The dance scene on the beach was saved for the very end of filming, so that the two young leads would be comfortable around each other, and was done on a closed set (just the two leads, co-writer and director Wes Anderson, and the cameraman).
In the film, Laura Bishop shouts at various family members through a bullhorn. The idea came from co-writer Roman Coppola's childhood, as his mother Eleanor Coppola used a bullhorn in a similar fashion.
According to Wes Anderson, Suzy's discovery of the "Coping with a Troubled Child" pamphlet was based on a similar experience from his own childhood: "It wasn't anything terrible. It's just something that at the time, when I found it, I was like, 'What is this?!' I immediately knew who that troubled child was, even though hypothetically, it could have been someone else."
After filming was completed, Kara Hayward got to keep the kitten owned in the film by her character Suzy, and Jared Gilman got to keep the backpack used by his character Sam.
Commenting on the film's connection to the first time he fell in love, Wes Anderson has said, "Well, what I wanted to do was re-create the feeling of that memory. The movie is kind of like a fantasy that I think I would have had at that age. When you're eleven or twelve years old, you can get so swept up in a book, that you start to believe that the fantasy is reality. I think when you have a giant crush when you're in fifth grade, it becomes your whole world.

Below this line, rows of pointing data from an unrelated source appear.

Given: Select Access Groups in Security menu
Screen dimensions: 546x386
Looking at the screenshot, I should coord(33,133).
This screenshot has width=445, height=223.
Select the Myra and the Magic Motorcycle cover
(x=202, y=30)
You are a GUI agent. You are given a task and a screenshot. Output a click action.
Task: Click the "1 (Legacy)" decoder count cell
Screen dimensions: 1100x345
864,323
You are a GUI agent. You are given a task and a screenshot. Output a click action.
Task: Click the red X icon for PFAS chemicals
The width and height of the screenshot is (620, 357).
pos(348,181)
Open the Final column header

It's like being underwater, everything is different."
Wes Anderson: ["Peanuts"] The dog is named "Snoopy", and the story is set in the debut year of the groundbreaking cartoon A Charlie Brown Christmas (1965). Rushmore (1998) and The Royal Tenenbaums (2001) also contain numerous "Peanuts" and Charlie Brown references.
Wes Anderson: [strained marriage] The twice divorced Bill Murray plays a character that has marital issues in this movie. His character also has marital issues in several of his previous collaborations with Wes Anderson, including Rushmore (1998), The Royal Tenenbaums (2001), and The Life Aquatic with Steve Zissou (2004). His character in Fantastic Mr. Fox (2009) is happily married, however.
Wes Anderson: [divorce] Suzy's parents are on the verge of divorce; the parents in The Darjeeling Limited (2007) and The Royal Tenenbaums (2001) are also divorced.